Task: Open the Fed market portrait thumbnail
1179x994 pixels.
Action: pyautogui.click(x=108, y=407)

---

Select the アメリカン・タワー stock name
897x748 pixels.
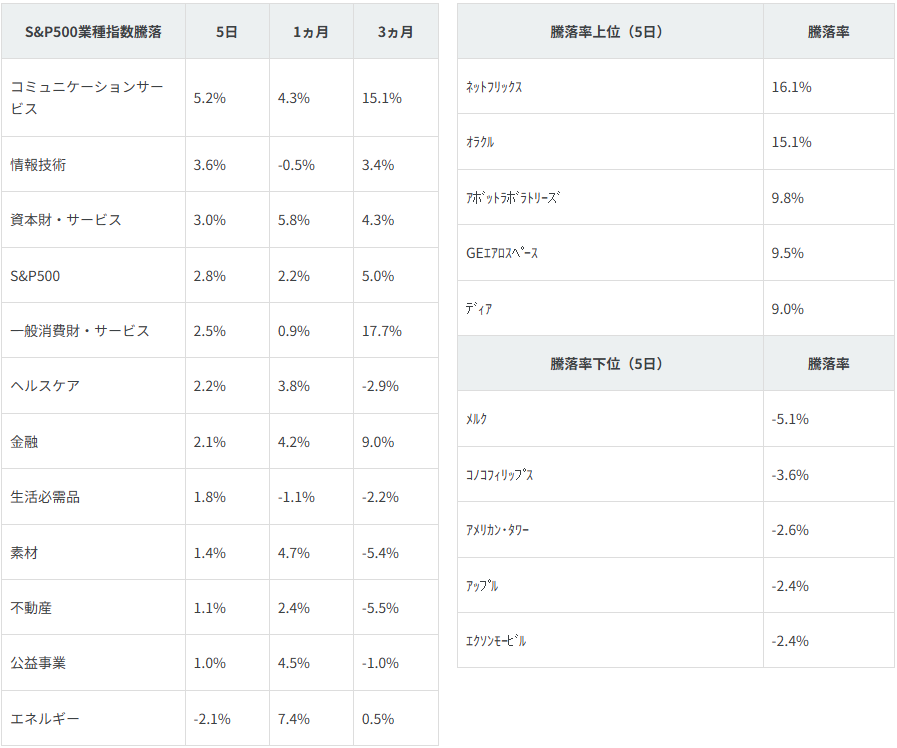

---

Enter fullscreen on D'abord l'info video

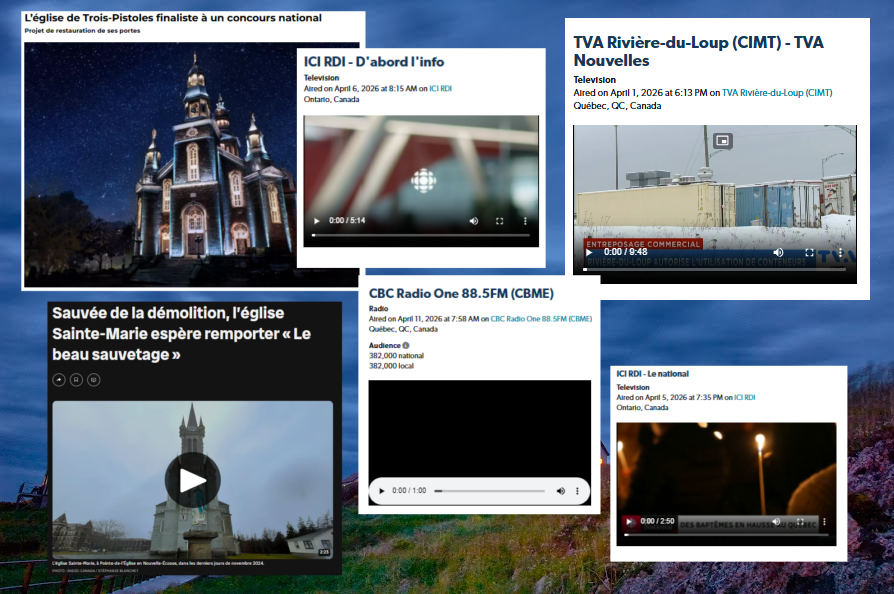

- [PROBLEM DETAILS]:
Repeat the records above, starting at the line that contains "Task: Open the Fed market portrait thumbnail" and ending at the line that contains "Action: pyautogui.click(x=108, y=407)". Include both of those lines.

- [PROBLEM SOLUTION]:
Task: Open the Fed market portrait thumbnail
1179x994 pixels.
Action: pyautogui.click(x=108, y=407)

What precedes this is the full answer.